Having Wonderful Crime
Yes, it's larky in its plotting, and as usual smart-ass in its dialogue but there are moments that are serious and amazing.
As an alcoholic, I became all too familiar with blackouts and hangovers that kept me in bed for two and three days. Rice opens the book with a long scene involving a man who lacks the strength to get out of bed. He is beseiged by the furies and terrified of what he might have done. This is one of the most powerful morning-after scenes I've ever read. I think most alcoholics would agree with me. And Rice, a terrible alcoholic herself, knew what she was writing about first hand.
Then there's part of a scene in which Rice (using interior monologue) assess a room full of glamorous people and their worth on the glitz scale. Her observations are worthy of Tom Wolfe at his best and nastiest.

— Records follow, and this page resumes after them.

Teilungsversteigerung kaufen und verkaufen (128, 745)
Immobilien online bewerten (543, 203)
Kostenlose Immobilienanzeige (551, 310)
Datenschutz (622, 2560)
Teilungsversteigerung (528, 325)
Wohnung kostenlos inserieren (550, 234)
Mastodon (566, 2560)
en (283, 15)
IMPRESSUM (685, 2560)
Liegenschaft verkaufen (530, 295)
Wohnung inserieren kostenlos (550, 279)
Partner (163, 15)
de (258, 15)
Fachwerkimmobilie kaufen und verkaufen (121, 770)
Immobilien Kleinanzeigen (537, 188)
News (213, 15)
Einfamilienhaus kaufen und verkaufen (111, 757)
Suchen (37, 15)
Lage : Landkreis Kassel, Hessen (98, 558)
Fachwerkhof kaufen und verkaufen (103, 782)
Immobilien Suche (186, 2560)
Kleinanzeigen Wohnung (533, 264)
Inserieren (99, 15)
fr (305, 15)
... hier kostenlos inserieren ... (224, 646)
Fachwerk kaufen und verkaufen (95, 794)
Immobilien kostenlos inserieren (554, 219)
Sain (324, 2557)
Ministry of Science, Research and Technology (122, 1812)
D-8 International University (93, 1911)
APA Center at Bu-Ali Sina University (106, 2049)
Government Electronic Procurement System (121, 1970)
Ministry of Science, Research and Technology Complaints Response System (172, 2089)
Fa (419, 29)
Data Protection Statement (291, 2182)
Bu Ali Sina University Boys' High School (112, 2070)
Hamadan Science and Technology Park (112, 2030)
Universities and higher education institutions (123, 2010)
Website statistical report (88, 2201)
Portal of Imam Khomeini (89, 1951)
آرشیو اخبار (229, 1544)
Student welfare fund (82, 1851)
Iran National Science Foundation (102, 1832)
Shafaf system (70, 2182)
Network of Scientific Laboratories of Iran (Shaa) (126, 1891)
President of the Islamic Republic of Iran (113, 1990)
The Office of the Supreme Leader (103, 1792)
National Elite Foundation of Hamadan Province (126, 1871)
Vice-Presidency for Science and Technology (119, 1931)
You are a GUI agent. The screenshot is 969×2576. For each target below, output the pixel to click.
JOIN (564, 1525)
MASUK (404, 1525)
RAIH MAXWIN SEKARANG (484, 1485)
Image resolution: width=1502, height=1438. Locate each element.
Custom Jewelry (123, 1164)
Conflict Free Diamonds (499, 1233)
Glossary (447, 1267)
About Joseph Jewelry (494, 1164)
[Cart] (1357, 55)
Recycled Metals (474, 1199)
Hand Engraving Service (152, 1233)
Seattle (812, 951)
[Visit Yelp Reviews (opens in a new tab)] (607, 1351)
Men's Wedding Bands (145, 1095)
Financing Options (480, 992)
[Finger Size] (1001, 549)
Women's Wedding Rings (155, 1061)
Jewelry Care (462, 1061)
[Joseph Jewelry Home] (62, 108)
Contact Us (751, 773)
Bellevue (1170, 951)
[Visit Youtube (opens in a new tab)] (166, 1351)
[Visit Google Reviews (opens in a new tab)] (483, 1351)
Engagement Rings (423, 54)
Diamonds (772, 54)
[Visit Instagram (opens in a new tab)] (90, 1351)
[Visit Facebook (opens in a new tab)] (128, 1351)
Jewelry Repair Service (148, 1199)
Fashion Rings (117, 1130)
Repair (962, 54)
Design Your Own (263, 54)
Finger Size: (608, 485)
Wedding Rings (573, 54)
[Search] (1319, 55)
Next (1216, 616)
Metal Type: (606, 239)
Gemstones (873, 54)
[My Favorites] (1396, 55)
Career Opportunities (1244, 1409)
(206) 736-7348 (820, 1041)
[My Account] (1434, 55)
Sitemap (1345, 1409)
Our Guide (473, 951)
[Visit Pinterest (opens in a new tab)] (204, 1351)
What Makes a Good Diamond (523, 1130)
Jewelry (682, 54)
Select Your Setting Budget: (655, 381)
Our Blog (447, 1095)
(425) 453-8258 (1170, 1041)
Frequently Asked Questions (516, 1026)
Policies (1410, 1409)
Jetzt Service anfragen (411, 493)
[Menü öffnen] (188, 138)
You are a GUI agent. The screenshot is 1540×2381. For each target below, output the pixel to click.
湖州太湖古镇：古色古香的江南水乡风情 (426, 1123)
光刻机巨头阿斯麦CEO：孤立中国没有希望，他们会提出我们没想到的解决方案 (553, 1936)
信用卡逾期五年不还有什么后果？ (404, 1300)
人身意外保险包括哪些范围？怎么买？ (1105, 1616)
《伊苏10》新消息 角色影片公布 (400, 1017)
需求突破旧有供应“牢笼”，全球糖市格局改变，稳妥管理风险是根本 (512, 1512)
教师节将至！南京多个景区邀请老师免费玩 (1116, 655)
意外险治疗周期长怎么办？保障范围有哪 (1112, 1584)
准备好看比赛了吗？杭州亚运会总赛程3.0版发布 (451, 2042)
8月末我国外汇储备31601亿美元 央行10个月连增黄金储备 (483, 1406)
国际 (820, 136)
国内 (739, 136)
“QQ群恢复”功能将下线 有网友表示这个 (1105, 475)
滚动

This book makes a good case for what we call today the traditional mystery. It's a pleasure to read as pure entertainment but there's a also a wicked social voice relating the reality of this particular time and this particular strata of society. Despite her reputation, I don't think she's hardboiled. At least not in this book. She's just a very good storyeller reporting back from the eyries of the wealthy and privileged. And laughing up her silk sleeve.
2 comments:
Sounds as if she'd have fit right in at the Round Table.
I would love to read this when and if I find a copy. Thanks for writing about it, Ed. Sounds like my cup of tea.
I know the title from the old movie with Pat O'Brien, Carole Landis and George Murphy.